In this article, I am trying to put together an understanding of the vanishing gradient problem(VGP) in a simplistic way so that it is easy to understand. Though prior understanding of neural networks will help to get it faster as few terms might not be familiar if you have never learned deep learning.
VGP is a very well researched topic and was first identified by Sepp Hochreiter in his Diploma thesis in 1991 (http://people.idsia.ch/~juergen/fundamentaldeeplearningproblem.html) and since many approaches have been used and proposed solutions to address the VGP.
In simple words VGP: Vanishing gradient problem is a problem when training specific neural networks with gradient-based methods (i.e. backpropagation). VGP makes it difficult to train the parameters of the network especially of the earlier layers of the network and it becomes worse as the number of layers gets increased.
Let us understand in little more in detail as the name suggests i.e. vanishing gradient so the gradient is approaching zero which means that the slope at that point or the first derivative is approaching zero. As we know that with backpropagation in neural networks the loss is propagated backward and the loss tends to decrease with each successive layer. By the time the loss is propagated back toward the first few layers, the loss has already diminished so much that the weights do not change much at all. With such a small loss being propagated backward, it is impossible to adjust and train the weights of the first few layers and this is VGP.
Based on the above definition we can see the this is not a problem with neural networks but a problem with gradient-based learning methods and this is driven by specific activation function(i.e. Sigmoid/TanH). Activation functions are sometimes referred to as squashing functions which is basically how an individual neuron decides whether or not its weight should trigger a propagation of that signal.
These activation functions(i.e. Sigmoid/TanH) “squash” the real line into a bounded interval which means it converts inputs to a very small output range in a nonlinear way, in the case of the sigmoid function it “squashes” inputs to lie between 0 and 1 which means that for inputs with sigmoid output close to 0 or 1, the gradient with respect to those inputs is close to zero that is leading to VGP. As a solution, we can use an activation function that doesn’t saturate inputs to such a small range so choosing a better activation function can work out well.
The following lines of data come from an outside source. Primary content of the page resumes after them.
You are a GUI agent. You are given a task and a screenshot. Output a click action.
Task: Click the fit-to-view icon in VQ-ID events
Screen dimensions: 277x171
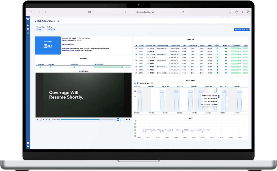(135, 83)
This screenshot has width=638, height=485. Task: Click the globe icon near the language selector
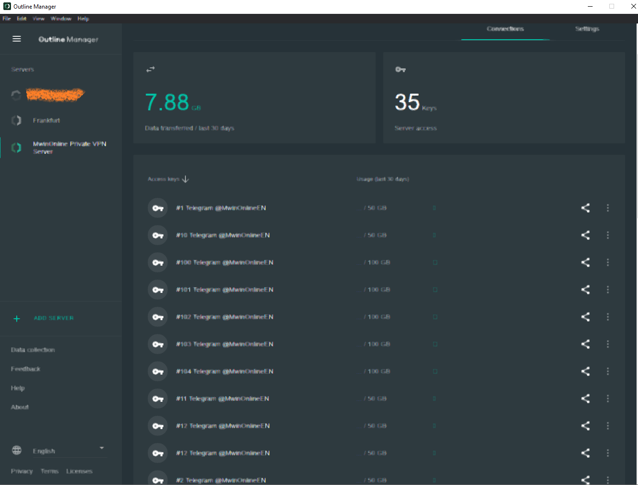click(x=16, y=450)
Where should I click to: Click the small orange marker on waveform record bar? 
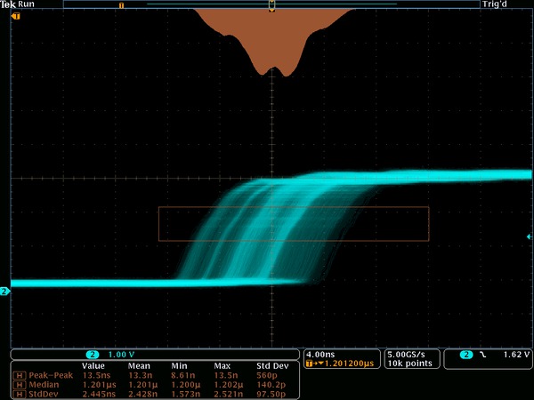coord(120,4)
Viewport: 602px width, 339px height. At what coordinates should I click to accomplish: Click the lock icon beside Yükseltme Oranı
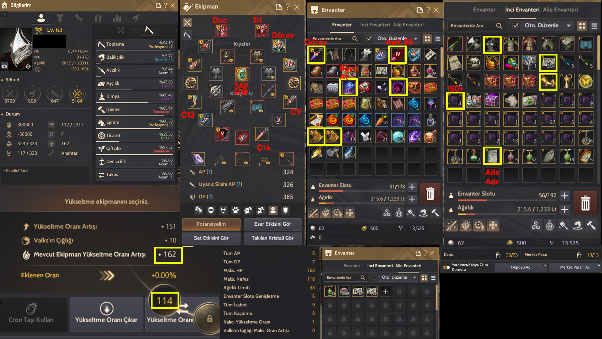pos(209,319)
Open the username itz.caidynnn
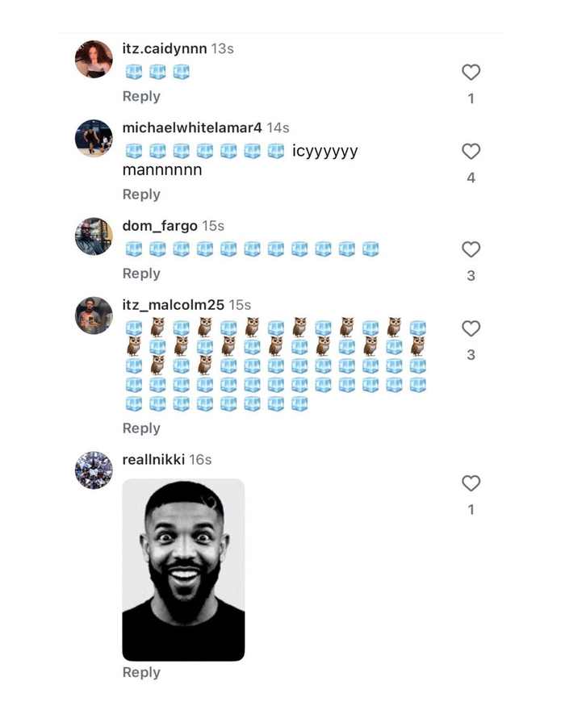565x706 pixels. tap(165, 49)
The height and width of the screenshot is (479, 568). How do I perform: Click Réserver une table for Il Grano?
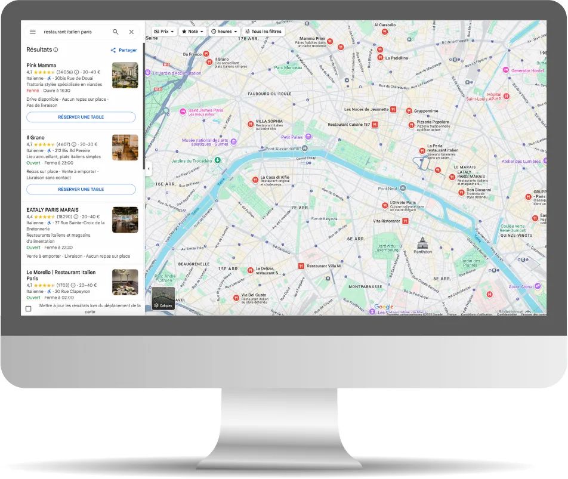pyautogui.click(x=81, y=189)
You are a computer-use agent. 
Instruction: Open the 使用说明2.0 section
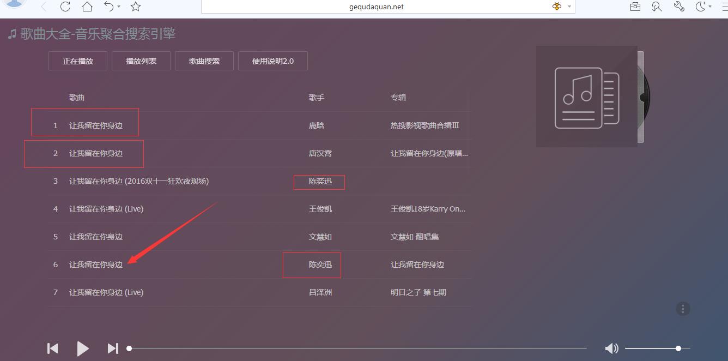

Rectified Linear Unit (ReLU) is the most popular choice as a solution to VGP as that ReLU function maps x to max(0,x) and is not squashing the inputs to small range though it squash all negative inputs to zero. Learn more around ReLU from this original paper by Vinod Nair and Geoffrey E. Hinton:-https://openreview.net/forum?id=rkb15iZdZB
VGP can have a significant impact when it comes to sequential data and recurrent neural networks(i.e. RNNs,) which means due to VGP RNNs are unable to learn from early layers which cause them to have poor long-term memory. To address this, Sepp Hochreiter who first identified the problem in 1991 came up with a solution which is a variation of the RNN, known as the long short-term memory (LSTM) network:-http://www.bioinf.jku.at/publications/older/2604.pdf
So there are a number of approaches to address the problem of vanishing gradient
In summary, VGP is one of the problems associated with the training of neural networks when the neurons present in the early layers are not able to learn because the gradients that train the weights shrink down to zero. This happens due to the greater depth of the neural network, along with activation functions with derivatives resulting in low value. The solution to this is achieved by modifying how the activation functions or weight matrices act and techniques to do so include alternative activation functions (i.e. ReLU), LSTM, GRU alternative weight matrices, multi-level hierarchies etc.